I ask all the questions on the intake form all over again so that I can learn about their history in more depth. I ask about surgeries, dental care — does the patient floss? Does he or she wear sunscreen? Has he or she had a skin cancer screening or ever been anemic? I’ll ask about eating disorders and other subjects the patient may be too embarrassed to bring up or to list on the intake form. I ask if the patient wants to be checked for any STDs.
I want to know about the patient’s lifestyle, exercise habits and how the patient’s diet is, including any dietary restrictions and whether he or she is vegetarian or vegan. This opens a door to a conversation about counseling if needed and lets me know whether to check for any vitamin deficiencies.
I also like to get to know my patients on a personal level, so I will ask them about their marital status, whether they have children and what they do for work.
What makes for an effective appointment?
The most effective appointments occur when patients have knowledge of their medical problems and the medications they take and are prepared with a list of things that they want to talk about.
When I’m getting a medical history, patients should be honest and forthcoming. Patients should never feel ashamed or embarrassed. If you have a sexually transmitted disease or had one in the past, or have or had depression, be candid. When asked about alcohol, be accurate in the number of glasses you drink in a week. If you smoke, be honest about how much you smoke per day.

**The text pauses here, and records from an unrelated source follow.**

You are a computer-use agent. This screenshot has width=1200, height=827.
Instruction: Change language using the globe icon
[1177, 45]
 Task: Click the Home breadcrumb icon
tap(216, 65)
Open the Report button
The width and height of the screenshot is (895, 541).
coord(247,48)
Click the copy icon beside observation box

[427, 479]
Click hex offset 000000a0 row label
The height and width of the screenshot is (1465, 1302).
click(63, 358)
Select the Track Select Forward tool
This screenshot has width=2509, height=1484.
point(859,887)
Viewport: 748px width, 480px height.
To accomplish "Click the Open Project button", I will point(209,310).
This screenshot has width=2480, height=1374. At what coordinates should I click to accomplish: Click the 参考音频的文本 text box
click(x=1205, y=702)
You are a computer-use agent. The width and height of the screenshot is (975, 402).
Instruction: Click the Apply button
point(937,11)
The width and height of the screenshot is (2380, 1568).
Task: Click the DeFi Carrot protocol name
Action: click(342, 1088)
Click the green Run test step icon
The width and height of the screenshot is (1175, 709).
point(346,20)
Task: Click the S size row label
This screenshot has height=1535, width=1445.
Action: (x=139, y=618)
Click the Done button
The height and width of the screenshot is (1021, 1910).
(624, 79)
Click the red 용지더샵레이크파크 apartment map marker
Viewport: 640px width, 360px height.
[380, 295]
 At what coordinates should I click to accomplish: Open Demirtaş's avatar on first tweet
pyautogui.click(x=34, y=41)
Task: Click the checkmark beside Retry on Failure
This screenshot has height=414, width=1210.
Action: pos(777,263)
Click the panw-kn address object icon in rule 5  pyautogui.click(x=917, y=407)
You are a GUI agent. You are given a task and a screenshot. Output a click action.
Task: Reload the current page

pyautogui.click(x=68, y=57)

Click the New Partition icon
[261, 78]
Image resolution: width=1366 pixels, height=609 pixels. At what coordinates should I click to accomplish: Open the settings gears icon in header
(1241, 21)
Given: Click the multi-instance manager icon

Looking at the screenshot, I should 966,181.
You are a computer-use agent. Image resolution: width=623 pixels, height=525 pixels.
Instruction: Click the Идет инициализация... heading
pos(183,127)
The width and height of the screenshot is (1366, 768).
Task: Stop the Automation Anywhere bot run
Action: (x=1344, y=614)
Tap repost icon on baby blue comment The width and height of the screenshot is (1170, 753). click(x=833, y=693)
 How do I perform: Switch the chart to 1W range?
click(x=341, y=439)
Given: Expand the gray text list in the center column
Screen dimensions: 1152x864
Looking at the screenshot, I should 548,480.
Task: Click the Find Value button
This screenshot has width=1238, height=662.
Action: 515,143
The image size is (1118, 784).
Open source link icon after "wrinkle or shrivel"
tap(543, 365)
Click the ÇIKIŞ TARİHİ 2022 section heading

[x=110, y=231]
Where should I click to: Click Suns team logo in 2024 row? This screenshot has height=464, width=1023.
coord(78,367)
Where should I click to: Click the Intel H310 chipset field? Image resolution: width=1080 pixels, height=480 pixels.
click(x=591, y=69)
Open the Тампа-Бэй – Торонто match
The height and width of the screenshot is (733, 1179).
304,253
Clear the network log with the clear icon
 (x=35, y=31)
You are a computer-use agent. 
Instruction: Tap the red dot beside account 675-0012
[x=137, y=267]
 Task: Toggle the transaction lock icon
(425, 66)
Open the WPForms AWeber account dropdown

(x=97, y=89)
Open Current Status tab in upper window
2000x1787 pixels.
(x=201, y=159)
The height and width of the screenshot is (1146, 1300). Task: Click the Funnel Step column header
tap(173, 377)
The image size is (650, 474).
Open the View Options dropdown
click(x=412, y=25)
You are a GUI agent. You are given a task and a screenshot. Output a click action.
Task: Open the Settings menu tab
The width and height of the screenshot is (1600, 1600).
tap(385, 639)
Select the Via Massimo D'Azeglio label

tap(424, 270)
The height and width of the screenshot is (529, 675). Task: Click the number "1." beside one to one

What about an ineffective appointment?
It’s challenging if patients don’t know their medications or when they’ve had screening exams. It’s also challenging if they don’t know the details of their medical history.
What are some common questions patients ask you?
“Can you give me advice on how to lose weight?”
“Why am I so tired all of the time?”
“What are you checking for in the blood tests?”
How do you answer?
For weight loss, I have an extensive conversation assessing food intake meal by meal, and I make recommendations for dietary changes. I also assess exercise habits and give tips.
For fatigue, I do an extensive review of the patient’s medical history and associated symptoms, and then do an exam and order blood work to rule out possible causes.
For routine blood tests, I do a blood count, lipid panel, metabolic panel, diabetes screening and urinalysis. Depending on the patient’s age and sex, I will also order tests for PSA (prostate-specific antigen) to screen for prostate cancer and TSH (thyroid-stimulating hormone) to check for thyroid gland problems.